Leach spent the 1970s investigating KYF for signs of illegal practices. She surveyed former and current KYF clients, FFC, and other private and public adoption agencies active in the United States and Europe to get their opinion on Ferrie and her work.[55] Leach also travelled to Vietnam and Bangladesh to see the situation on the ground. Most of the results of her investigation are not available due to privacy laws involving the case files of individual adoptees. However, since KYF remained in operation, it does not appear that Leach found enough evidence to support her suspicion that Ferrie had breeched Canadian adoption laws or that her practices had caused adoption breakdowns. Still, the Ontario government remained uncomfortable with international adoption being a welfare solution for developing countries and recommended that the Canadian government increase its foreign aid spending in international child welfare issues so as to help prevent abandonment and alleviate the needs of hungry and homeless children. In the meantime, while international adoptions persisted, Child Welfare representatives in several provinces, led by Ontario, implored that a new federal agency be created to act as a central information system to monitor the international adoption process, develop Canadian standards, and ensure voluntary agencies cooperated fully with all laws.[56]

The federal government also had issues with FFC and KYF that went beyond the concerns of social workers. Diplomats in the Southeast Asian embassies and staff in the Department of External Affairs grew increasingly worried about the unsupervised work of the maverick mothers overseas.[57] They panicked any time they learned that the women had met independently with foreign heads of state and government officials because they feared these independent activities had the potential to affect Canada’s image abroad and even alter Canada’s foreign policy. Simpson recalled how government officials were appalled when FFC called its orphanage in Phnom Penh ‘Canada House’, because they feared that Cambodians would think it was the non-existent Canadian embassy and show up for visas.[58] Diplomats seemed to agree, “There is no doubt that Ferrie and her colleagues had good intentions …. A well-intentioned foreign visitor cannot but feel pity for misery of people, participation for children and war-affected women.”[59] Good intentions, however, had the potential to create international incidents and the idea that the women, whose legitimacy was being questioned at home, had free run in these countries, made the Department of External Affairs nervous. Officials monitored their activities closely, sending telegrams back and forth between local embassies and Canada, for example, when news arrived that Ferrie had resorted to a sit-in outside the private home of a Bangladesh civil servant in order to get his attention.[60] Radical behaviour like this caused External Affairs to distance itself from outward signs of support.

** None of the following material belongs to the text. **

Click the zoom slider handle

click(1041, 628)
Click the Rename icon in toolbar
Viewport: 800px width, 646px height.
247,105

When the Canadian Embassy in Dacca passed on Ferrie’s request for a plane to transport sick orphans to Canada, External Affairs, which had yet to confirm that Bangladesh Prime Minister Rahman supported this plan, refused. They intended “to avoid any official CDN [Canadian] government activity in respect to Mrs. Ferries [sic] plans which could be interpreted by GOBD [Government of Bangladesh] as interfering in their internal affairs or running counter to their expressed views as to handling out of country adoptions.”[61]

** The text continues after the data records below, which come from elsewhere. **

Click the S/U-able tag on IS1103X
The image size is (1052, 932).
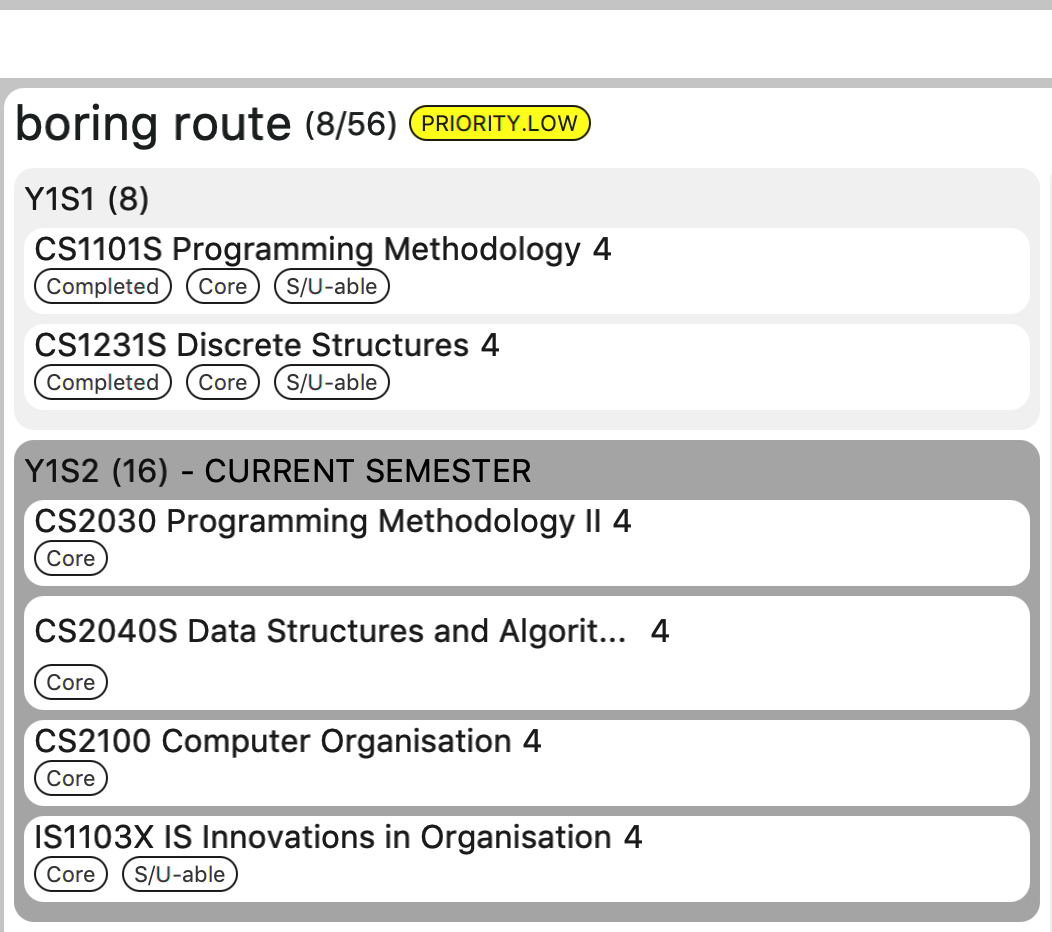tap(180, 874)
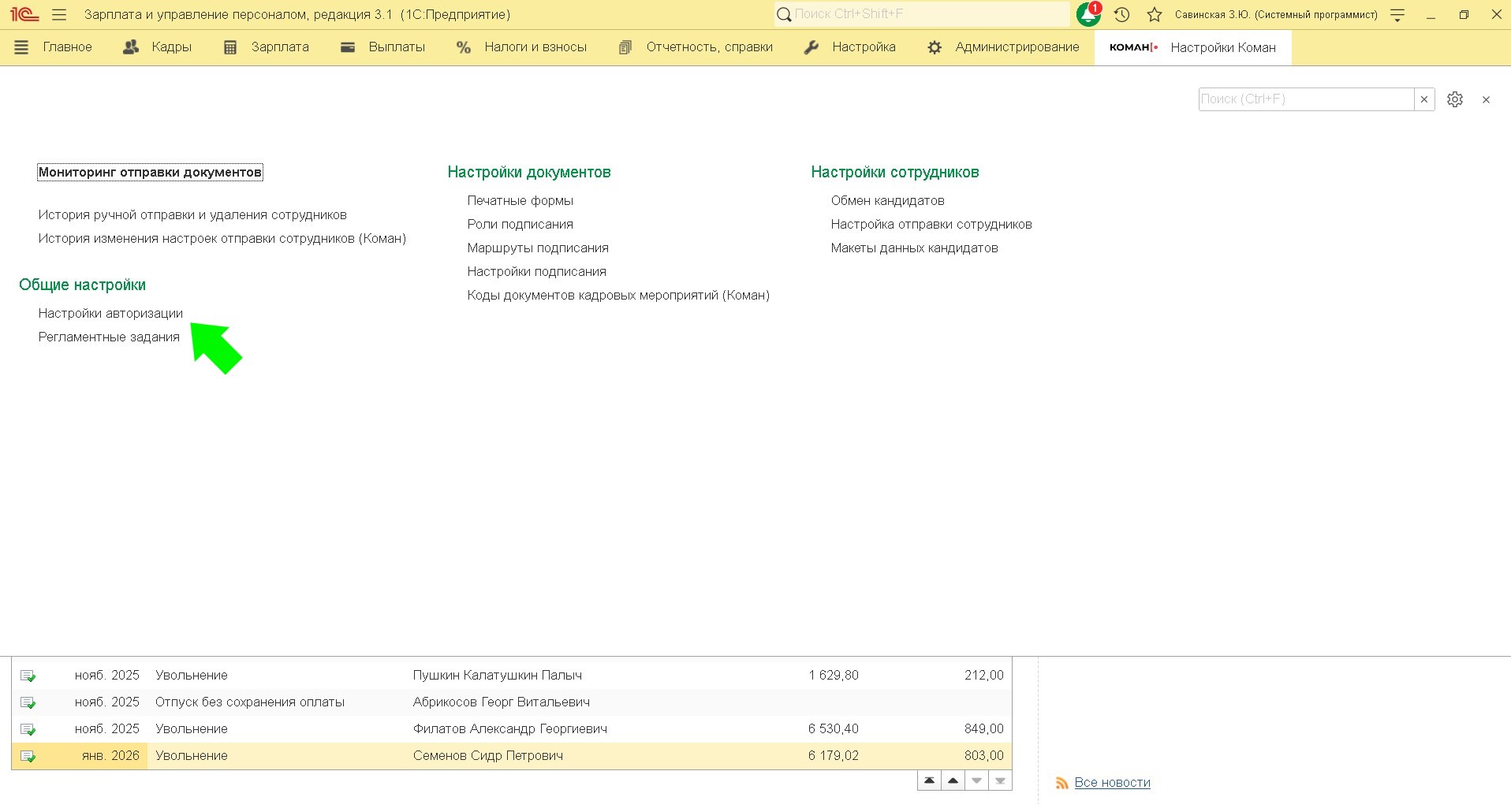Open settings gear next to search field
1511x812 pixels.
(x=1455, y=99)

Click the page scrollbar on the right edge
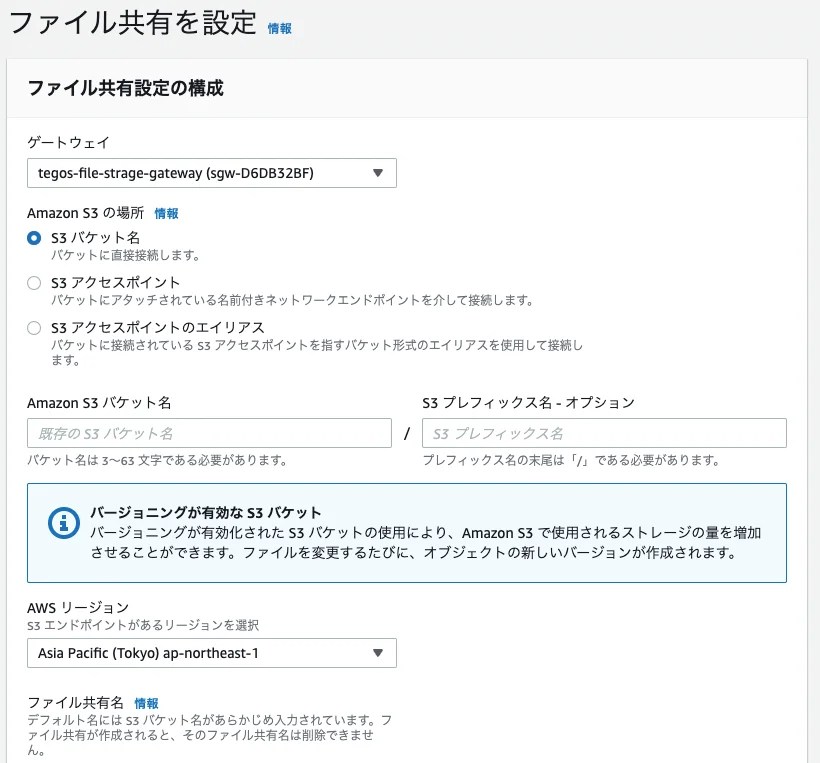pyautogui.click(x=813, y=380)
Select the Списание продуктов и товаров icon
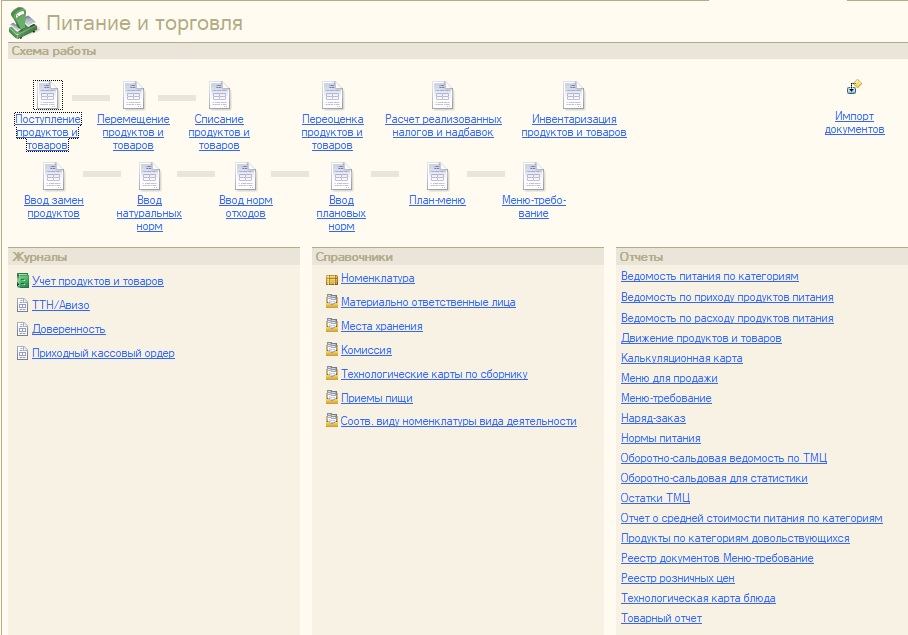 click(x=219, y=96)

The social workers, diplomats, and maverick mothers continued to maintain cool relations until April 1975, when the predicted victory of Communist forces in Vietnam and Cambodia led to a collaborative government-private agency effort to evacuate the remaining orphans already screened to come to Canada.[62] The evacuation became known as Operation Babylift, the mass departure of approximately 2,600 infants and children to adoptive homes in Canada, the United States, and other Western nations in the two weeks before Saigon fell to the North Vietnamese. This effort was the ultimate child saving gesture, and a blatant attempt to protect children from the supposed evils of Communism. It was assumed that under the new Communist regime, foreign adoptions would be suspended and that in the postwar chaos orphans would not be anyone’s priority, especially those whose features showed American parentage. Although this event sparked cooperation, the aftermath illuminated the controversy still surrounding the facilitation of adoption by the maverick mothers.

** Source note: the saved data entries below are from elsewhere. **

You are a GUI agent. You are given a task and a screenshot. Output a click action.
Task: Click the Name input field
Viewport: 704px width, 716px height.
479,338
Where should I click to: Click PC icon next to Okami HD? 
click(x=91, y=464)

As most of her fellow citizens were evacuating South Vietnam, Bronstein arrived in Saigon hoping to fast track the remaining adoptions of FFC children in Vietnam and Cambodia. Under heavy fire from the Khmer Rouge’s attacks on Phnom Penh, Bronstein evacuated the Cambodian children from Canada House and brought them to the FFC orphanages in Saigon. Some of the children were able to leave immediately for Canada, but the majority were delayed due to difficulties arranging for exit and entry visas and transportation. To help FFC, the KYF spent days phoning Canadian donors and were able to raise $76,000 for airfare to help transport the children out.[63] Money was not the only issue. Bombing had stopped most commercial flights and friendly embassies were besieged by long line-ups of foreigners and Vietnamese trying to leave the country.[64] On 3 April 1975, American President Gerald Ford announced he would budget $2,000,000 and provide military planes to fly the remaining children out of Vietnam. Following Ford’s announcement, the Canadian government offered to cover the cost of the transportation for the rest of the adoptees destined for Canada. When news about the airlifts hit the press, provincial child welfare agencies from coast to coast received hundreds of phone calls from Canadian families volunteering to adopt an airlift child. For their part, FFC and KYF assured the provincial authorities they already had homes long picked out for the children scheduled to come to Canada and there would be no spontaneous placements.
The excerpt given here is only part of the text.